Task to complete: Give every line of the material back exactly, images removed.

##########

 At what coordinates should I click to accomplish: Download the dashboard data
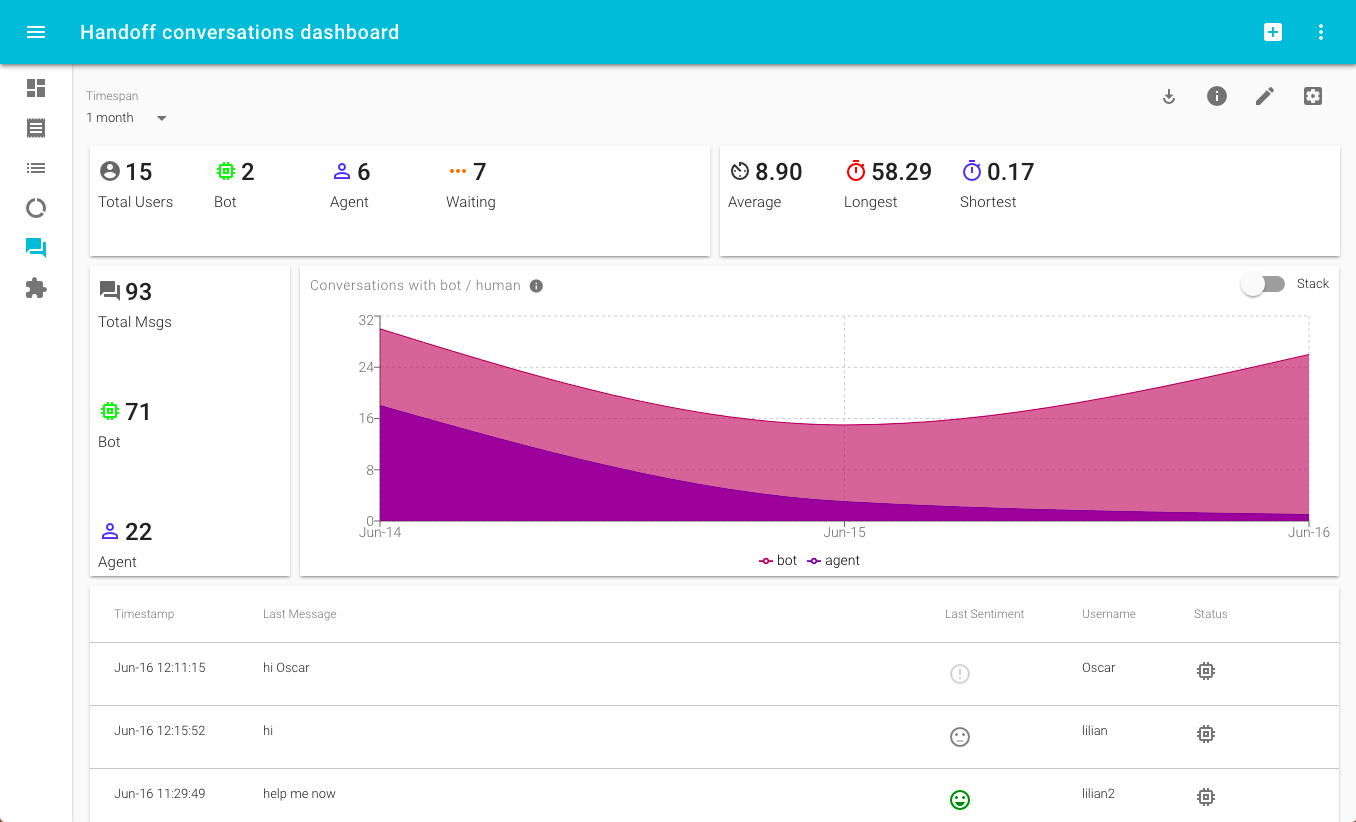[x=1169, y=96]
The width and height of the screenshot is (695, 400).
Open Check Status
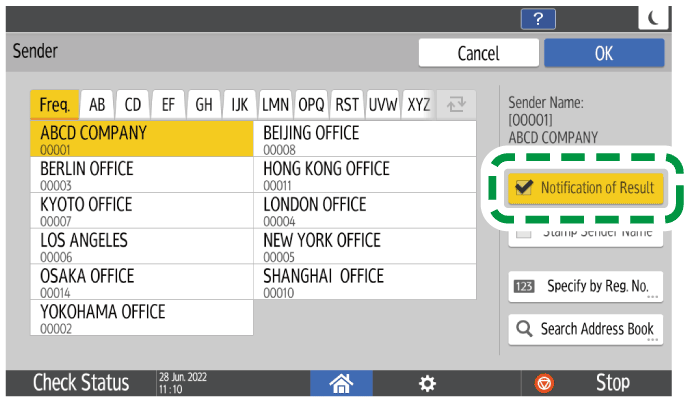click(80, 383)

##########

Answer to the exercise:
 At what coordinates should I click to accomplish: Download the dashboard data
[x=1169, y=96]
The width and height of the screenshot is (695, 400).
Open Check Status
click(80, 383)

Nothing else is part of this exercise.